Nutrition as a Helix Sport

This last week I have been listening on audio to a book by John Taylor Gatto entitled, Weapons of Mass Instruction. Having this book in hand in an audio format has been a blessing as I am dealing with a bit more of a juggling act in my life situation for a couple of months.

This situation and the truly wonderful blogs of my fellow students reminds me of what Gatto, the former New York city and New York State teacher of the year, informed us about a life well lived. He said that life out to be like a helix sport.  I am still trying to penetrate more deeply what he means by that, actually, but I think that it’s clear by the image that at the very least, life is not meant to be lived as a straight line.

Using this paradigm, which Gatto suggests runs absolutely contrary to the inflexible yard stick that forced public schooling attempts to affix to our lives, gives us an interesting set of issues to consider. For instance, were any one of us ever given a road map to navigate life if it has a more complex structure? Or, is there one comprehensive road map that could ever more than approximate how to navigate it?

When it comes to the point of what this course we are embarking on is concerned it is obvious already that there is no super structure and certainly not a straight and narrow one that would offer us any absolute guidance at least not if it’s the health of our minds and bodies that are concerned.

I still remember how it was when I was 19 and 20 and 21. I am quite an introspective person (I prefer this word to the more pathologized ‘introversion’) and at that time I really had to face the fact that merely retiring to my own inner world was enough to understand the various experiences that I was confronted with and the many hues of feeling (and emotion) that coloured my responses to them.

I had exactly zero knowledge of what constituted health. Someone was trying to sell Shaklee vitamins to me and I had heard from a salesman, while I was employed as a stocker of produce shelves that New Zealand apples, because they were grown in volcanic soil were healthier for you. I think I just wanted to help the fellow who was selling the Shaklee vitamins to feed his family and I certainly could not have done the soil tests personally to know if what that salesman was saying was true. Yet there it was, I garnered from these specs of information and a few others that there were qualities to food and that there were nutrients that humans needed and the spirit of search and discovery was born in me.

I was lucky, because despite being socially quite inept being perceived as more than a bit eccentric I managed to escape most diagnosing and therefore most psychiatric drugs. My MD, when I was 20, I think, put me on Paxil (or something else in that class) for dysthymia. I’m not sure what long term damage those pills did to me. I only used them for about 2 months feeling that they did nothing. 

Through a series of intuitions, half cooked ideas and flukes (okay perhaps there was some synchronicity to them) I landed in Vancouver. And the day before applying to work at an organic food store, an acquaintance had been fired and I took his job. None of this could conceivably have been planned in any way by me.

These days, I certainly have some structure to my diet on most days and I appreciate this. At the same time I am aware of the fact that things change and it’s flexibility (another quality inherent in the helix design) that will enable me to keep up what I need to do. My diet looks like a mad synthesis of raw vegan with macrobiotic and bone broth consumption.
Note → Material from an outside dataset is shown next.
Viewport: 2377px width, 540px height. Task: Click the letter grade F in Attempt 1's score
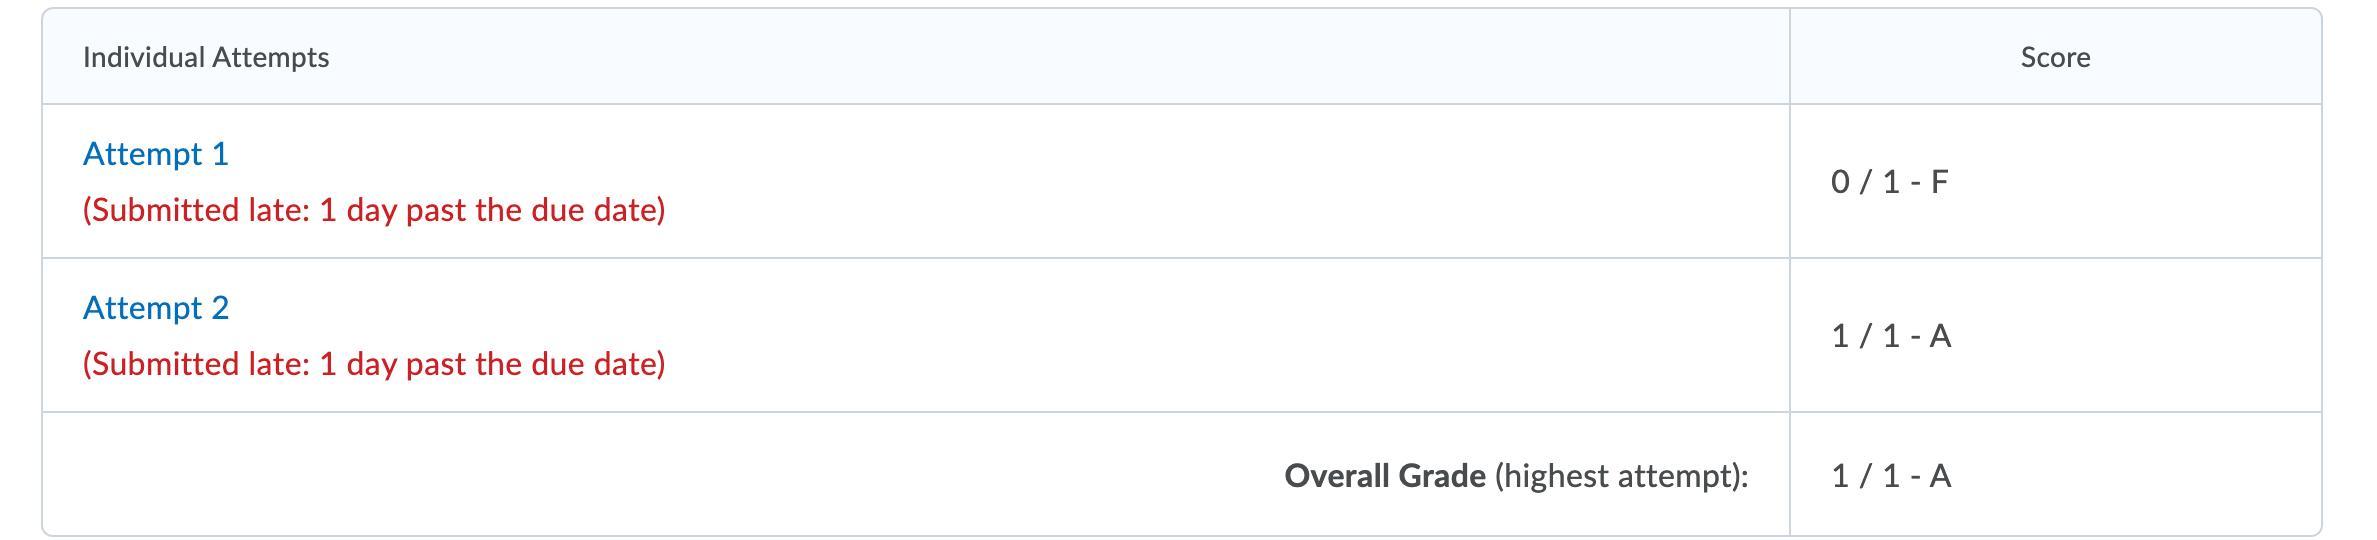[x=1939, y=182]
It’s a synthesis that came out of personal investigation, trial and error and associating, through videos, articles books with knowledgeable folks  No one can really give this to us. That’s the point.

Health is a deeply personal adventure. Whether we are working with our own situation or helping another, I recommend that we follow Gatto’s suggestion and recognize at every turn the sophisticated way that things unfold and the supremacy of personal experience. I believe that this will help us to be the approachable and caring people that we wish to be.